Essentially, the problem is that email usually costs nothing, zilch, for the sender. In every other form of communication, the initiator pays for the service. Here, the cost usually falls on the receiver. This is an anomaly, and the biggest incentive for junk emailers and all those who carelessly use large lists to send out unsolicited emails containing whatever they fancy or use “reply to all” to make everybody see their brilliant comments. If they know that they are going to be charged then they will think again. But how can they be charged?

Internet is free and unregulated. Nobody owns it. So who is going to charge for sending email? Surely, not the mail servers. It doesn’t cost them much (which they recover several times through advertising anyway), and nobody will pay them if they start to charge. There will always be some servers that will offer this service for free. Time for Big Brother to step in: time for States to charge for emails in a form of tax!
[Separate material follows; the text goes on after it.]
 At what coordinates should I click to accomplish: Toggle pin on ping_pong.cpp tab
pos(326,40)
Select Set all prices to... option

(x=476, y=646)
So the idea is simple: the State could impose a tax on all emails originating or ending in its territory, say at the rate of few cents per addressee – and make email servers act as it collecting agents (like sale tax). This will still make email much much cheaper than snail mail and so would not kill this form of communication for normal use. However, it will make anyone sending bulk mail to stop and think if it’s worth their while. That is: it will make them use the email as a proper form of communication and give it its due character of decency and etiquette.

It is surely technically possible to do so – i.e., for mail serves to devise software to count all addressees of emails going through their system and charge the senders. This should be easier for local senders. For those emails coming from overseas, an arrangement like what the post systems use for international letters/parcels can be used: the originating country collects the charge and then share it with the system in the destination country.

There will sure be exceptions, like intranets. So corporations will not be charged for their internal mails. Also, emails requiring receipts will incur extra charges (so the recipient doesn’t have to pay). Other exceptions may also be thought of - for instance proper subscription services may be able to register and get a waiver or a reduction in their charge.

And one more thing: it should also help cut virus dispersal. As a service to their customers, servers could devise system of double-checking for emails: when an email arrives, the server sends a query to the sender asking if the email is genuine (and the customer is happy to pay for it). On confirmation, the email goes through. A bit of extra work for sending emails (but still far easier than using snail mail), but a sure way of not spreading viruses involuntarily.

And yes, a huge revenue source for the State. I wouldn’t mind that, if it helps finance some public services or a cut from my direct tax.